## Input material
# # # # # # #

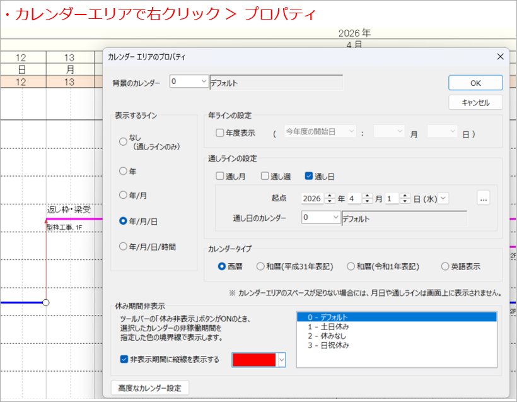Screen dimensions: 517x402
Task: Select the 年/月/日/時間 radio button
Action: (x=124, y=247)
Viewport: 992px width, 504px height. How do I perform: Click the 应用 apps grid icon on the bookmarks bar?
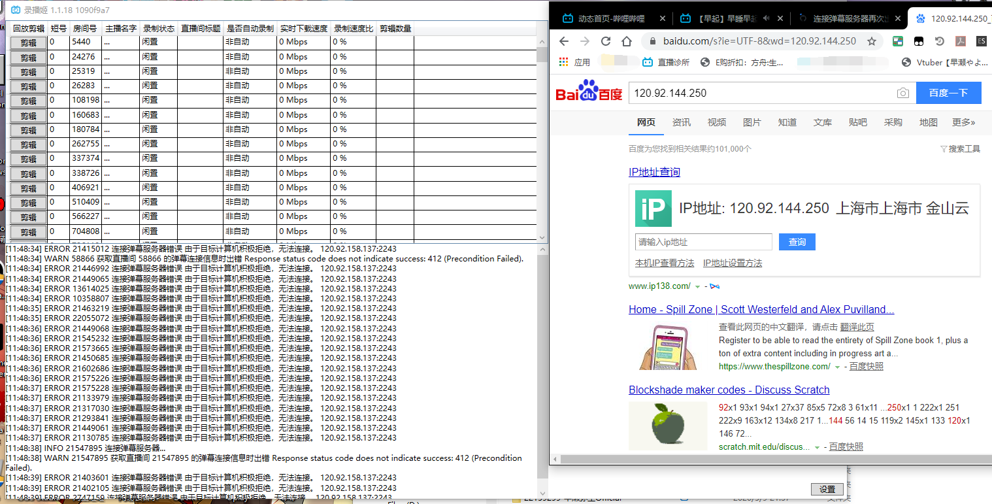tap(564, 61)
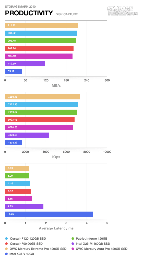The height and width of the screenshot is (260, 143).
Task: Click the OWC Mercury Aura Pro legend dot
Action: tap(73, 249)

# # # # # # #

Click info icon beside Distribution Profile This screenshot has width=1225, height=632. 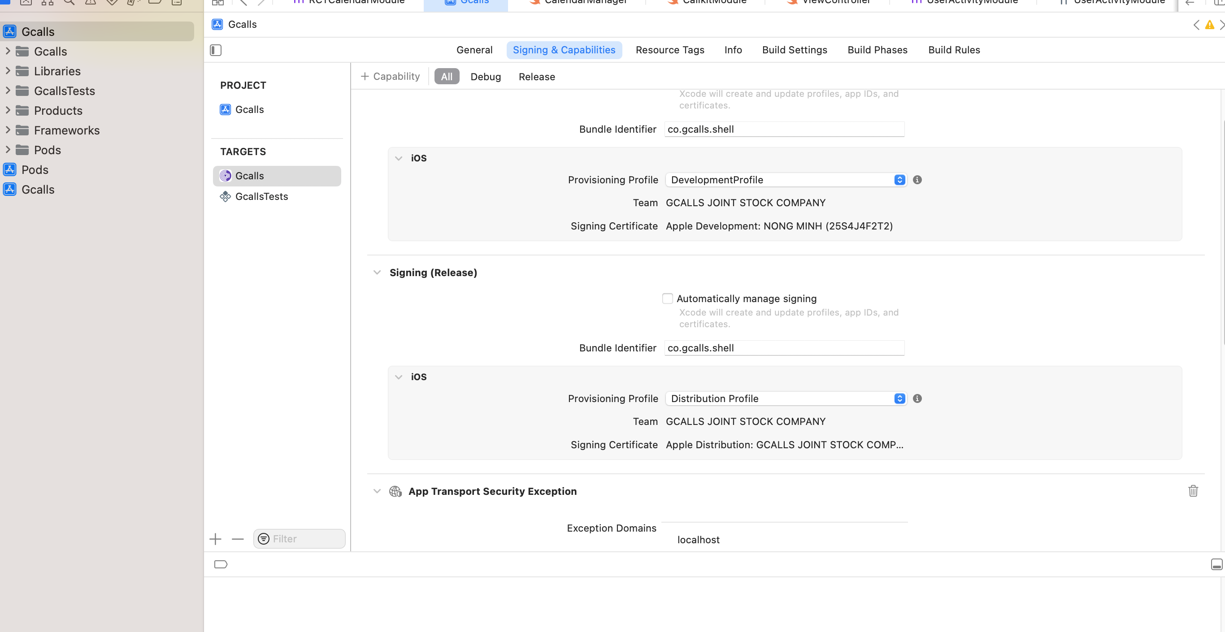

# # # # # # #

Transcribe the records line for line, beginning at the line containing "Screen dimensions: 517x402" and continuing through the line containing "Action: tap(73, 249)", and leave the pictures out of the answer.

## Response
Screen dimensions: 517x402
Task: Select the 年/月/日/時間 radio button
Action: (x=124, y=247)
Viewport: 992px width, 504px height. How do I perform: Click the 应用 apps grid icon on the bookmarks bar?
tap(564, 61)
The height and width of the screenshot is (260, 143).
Task: Click the OWC Mercury Aura Pro legend dot
Action: tap(73, 249)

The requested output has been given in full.